**Provided material**
┌──
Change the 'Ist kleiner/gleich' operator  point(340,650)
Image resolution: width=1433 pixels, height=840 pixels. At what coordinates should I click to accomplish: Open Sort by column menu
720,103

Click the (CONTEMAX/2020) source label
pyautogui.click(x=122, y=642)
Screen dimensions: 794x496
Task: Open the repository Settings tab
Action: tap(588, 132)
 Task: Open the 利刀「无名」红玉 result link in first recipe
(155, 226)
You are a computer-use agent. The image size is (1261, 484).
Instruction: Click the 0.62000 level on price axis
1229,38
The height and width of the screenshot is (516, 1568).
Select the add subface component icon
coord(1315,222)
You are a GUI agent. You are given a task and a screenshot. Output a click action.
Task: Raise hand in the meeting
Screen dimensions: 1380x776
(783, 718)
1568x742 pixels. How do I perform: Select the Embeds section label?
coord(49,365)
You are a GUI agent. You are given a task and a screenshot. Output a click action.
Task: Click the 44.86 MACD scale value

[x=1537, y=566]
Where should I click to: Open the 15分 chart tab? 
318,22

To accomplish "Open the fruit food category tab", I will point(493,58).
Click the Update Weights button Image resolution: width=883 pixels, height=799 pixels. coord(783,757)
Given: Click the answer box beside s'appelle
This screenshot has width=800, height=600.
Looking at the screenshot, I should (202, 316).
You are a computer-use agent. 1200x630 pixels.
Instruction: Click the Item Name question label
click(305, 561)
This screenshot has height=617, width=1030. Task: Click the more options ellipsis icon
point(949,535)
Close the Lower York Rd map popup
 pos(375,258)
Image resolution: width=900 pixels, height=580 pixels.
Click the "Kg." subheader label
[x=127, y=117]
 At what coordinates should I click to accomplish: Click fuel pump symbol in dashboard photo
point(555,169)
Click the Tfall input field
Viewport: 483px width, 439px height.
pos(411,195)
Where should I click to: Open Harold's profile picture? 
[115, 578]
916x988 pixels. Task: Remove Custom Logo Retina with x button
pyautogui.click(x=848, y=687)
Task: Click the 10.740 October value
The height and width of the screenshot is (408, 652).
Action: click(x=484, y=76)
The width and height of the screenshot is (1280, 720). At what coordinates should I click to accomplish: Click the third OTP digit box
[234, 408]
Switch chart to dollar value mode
└──
**What to work on**
Write out exactly, and only, each line from the one with "Click the Tfall input field" down to the last line of the records above.

**Solution to the exercise**
Click the Tfall input field
Viewport: 483px width, 439px height.
pos(411,195)
Where should I click to: Open Harold's profile picture? 
[115, 578]
916x988 pixels. Task: Remove Custom Logo Retina with x button
pyautogui.click(x=848, y=687)
Task: Click the 10.740 October value
The height and width of the screenshot is (408, 652).
Action: click(x=484, y=76)
The width and height of the screenshot is (1280, 720). At what coordinates should I click to accomplish: Click the third OTP digit box
[234, 408]
Switch chart to dollar value mode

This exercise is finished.